I set off for a 9-mile journey due south in some of the most gorgeous country in the Elk Mountains.  All the aspen trees were fully golden in color.  It was turning chilly and a bit overcast as the trail meandered alongside Snowmass Creek for a few miles.  I momentarily got turned around at a confusing intersection of trails but was able to figure things out; be careful here.  After a couple of hours, I was treated to a stunning view of Snowmass Mountain off in the distance from an impressive overlook (see the first picture in my album below).

It was approaching evening as I made a crossing of Snowmass Creek via a huge logjam.  I turned on the afterburners because I was loosing light and still had a few miles to go.  You will gain about 2,600′ of elevation just on this approach hike, so do not underestimate it 🙂  Once again, you will come across a confusing intersection of trails just before Snowmass Lake; be careful here and head straight ahead.  Once I arrived at the lake, it was pitch black.  I found a spot to pitch my tarptent by headlamp, jumped in, got underneath my quilt shivering and tired, and could barely finish a sandwich before falling fast asleep. 

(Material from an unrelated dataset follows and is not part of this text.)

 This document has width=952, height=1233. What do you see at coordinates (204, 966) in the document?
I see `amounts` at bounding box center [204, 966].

I slept straight through until about an hour before dawn.  I cached all unnecessary gear, trimmed down to my alpine kit, and set off to make my way around the lake.  Regrettably, I never found any trail.  After crashing through dwarf willow thickets and muddy bog for an hour in the dark on the south side of the lake, I finally arrived to where the real climbing began.  

There was a very steep ascent coming up from the lake, with poorly defined trail, over fine powder and loose, small scree.  My mistake was that I stayed too far to the left, when I should have stayed to the right and hiked up an obvious creek bed with more structure for footing.  It got so steep that with the poor footing, there was a point where I started to feel the first waves of panic.  My fall last year on Maroon Peak definitely has made me more conservative in my approach to mountain climbing and it also reminded me of the fact that I am human.  I had to calm myself down for a few minutes and was able to gingerly make my way laterally into the creek drainage and continue the ascent.

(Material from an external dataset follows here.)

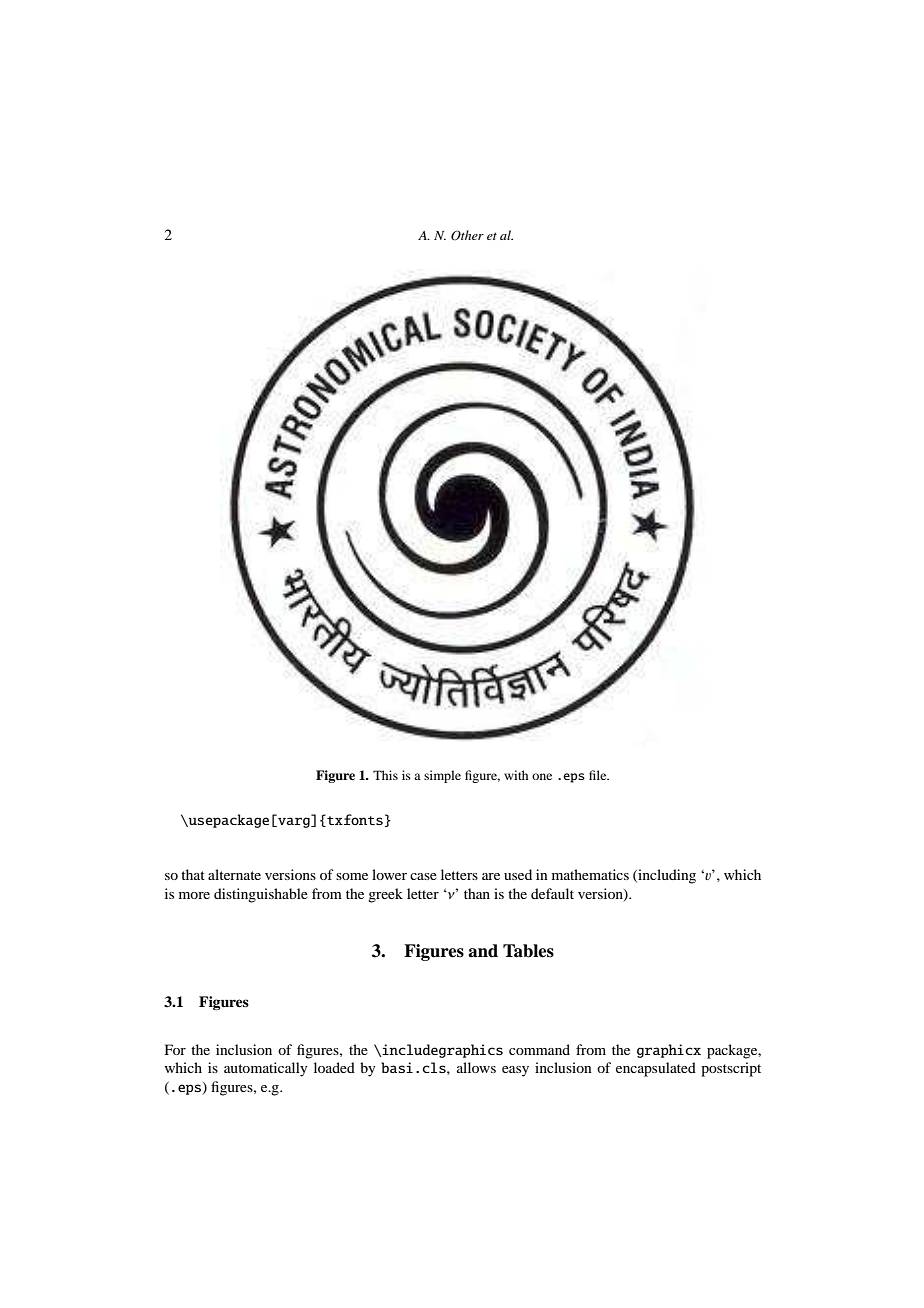  What do you see at coordinates (442, 776) in the screenshot?
I see `simple` at bounding box center [442, 776].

Once at the top of the first rise, there was a vast, gently ascending, grassy plateau heading into a large boulder field with snow drifts.  I could plainly see the summit ridge and, in the absence of any trail, decided to gain it to the left (to the south).  Taking my time, it took the better part of an hour to get to base of the summit ridge.  Thank goodness I had my Kahtoola microspikes with me.  This was a recurring theme in all my trips this year as there literally was snow in the mountains all summer long.         

At the base of a rocky knob, now the climbing became Class 3.  I made my way to a notch on the spine and was greeted with a stout, cold wind.  Looking to the northwest, there was a long, moderate ascent to the summit with plenty of exposure and steep places to take a fall.  There were no other climbers around.  In fact, I had not seen anyone since yesterday afternoon.  Very carefully, testing every ledge, foothold, and handhold, I crawled along the west side of the spine of the summit ridge and took all the time in the world.  There were cairns here and there and places where you could see a trail that frustratingly vanished into a dozen braids.  It was slow going.  The summit block itself was an interesting problem and took me a few tries to find a route.  I summited just around noon and hunkered down in the boulders up top to rest for a few minutes, eating some chocolate and drinking my usual celebratory Mountain Dew for energy.

You can well-imagine how much time it took me to get back to my camp site.  I pumped a few more bottles of water, packed up the rest of my gear, put in my ear buds for some music and podcasts, and headed off at a quick pace down the trail.  It was nice and sunny and pleasantly warm.  I arrived at my car early evening and prepared myself for the long drive back to Denver.

To be honest, I am really glad this climb is behind me.  It is a long, serious commitment best done over two full days if you are in shape.  I am going to give this a solid 7-to-8 on my Colorado 14er scale of difficulty.  If you are going try this, especially as a solo endeavor, then you need to take it seriously.  The good news is that it is exquisitely beautiful and you will be able to say you truly accomplished something.